* _TEXT PASSAGE_
-=-=-=-=-

Hadoop MapReduce

MapReduce is a framework that allows us to write applications for processing vast amounts of data in parallel on large clusters of commodity hardware, all in a reliable manner.

What is MapReduce?

MapReduce is a processing technique and programming model for distributed computing based on Java. The MapReduce algorithm consists of two main tasks: Map and Reduce. The Map task takes a set of data and transforms it into another set, breaking individual elements down into tuples (key/value pairs). Next, the Reduce task takes the output from the Map task as input and combines those data tuples into a smaller set. As the name MapReduce suggests, the Reduce task is always performed after the Map task.

-=-=-=-=-

* _COLLECTED MATERIAL_

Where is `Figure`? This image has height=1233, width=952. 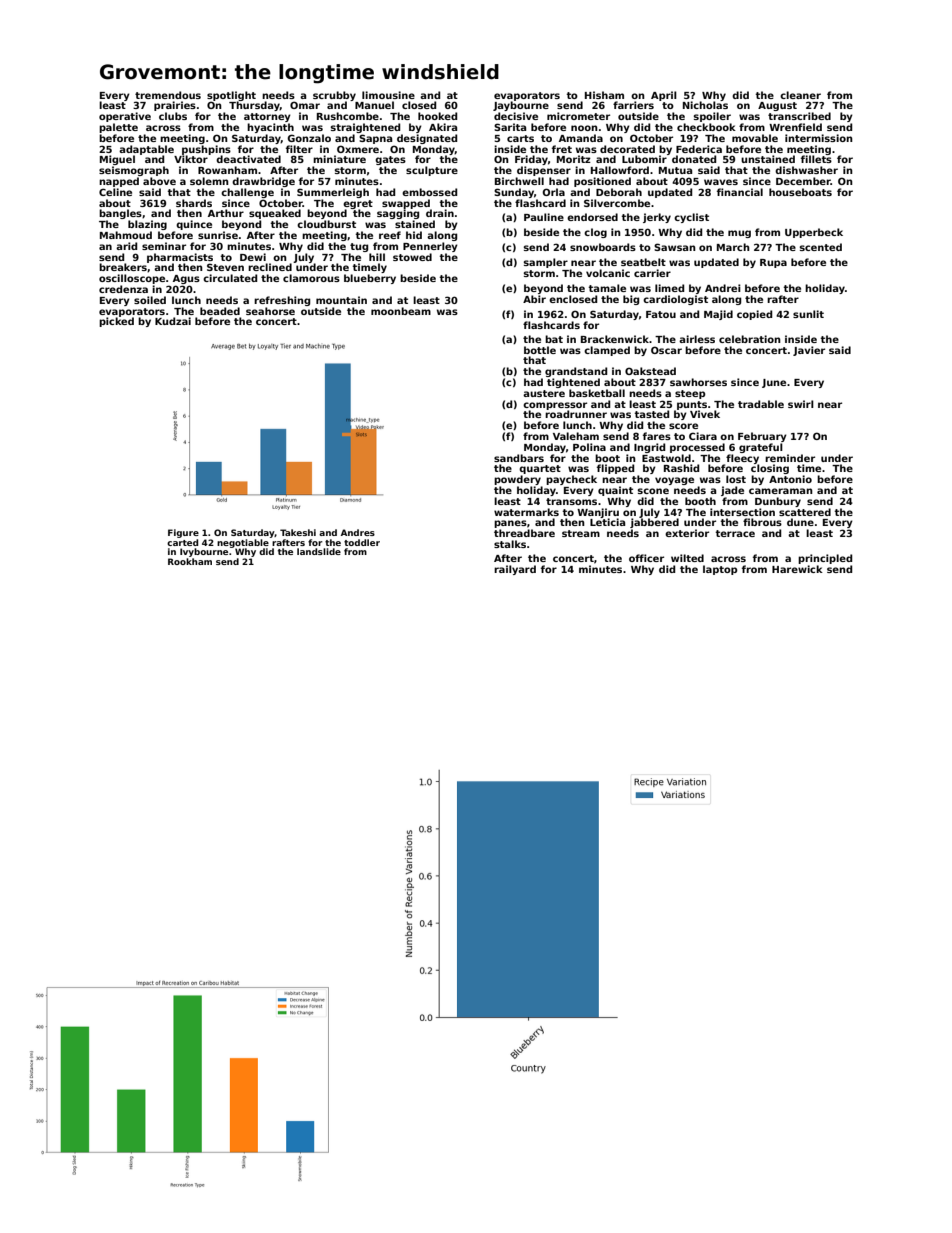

-=-=-=-=-

* _REQUIRED WORK_
a - Update the Hadoop MapReduce text starting with "What is MapReduce?" and going on through "the Map task.", putting "Scala" wherever "Java" appears.
b - According to the Hadoop MapReduce text, what does the Map task break individual elements down into?

* _CORRECT ANSWERS_
a -
What is MapReduce?

MapReduce is a processing technique and programming model for distributed computing based on Scala. The MapReduce algorithm consists of two main tasks: Map and Reduce. The Map task takes a set of data and transforms it into another set, breaking individual elements down into tuples (key/value pairs). Next, the Reduce task takes the output from the Map task as input and combines those data tuples into a smaller set. As the name MapReduce suggests, the Reduce task is always performed after the Map task.

b - Tuples (key/value pairs).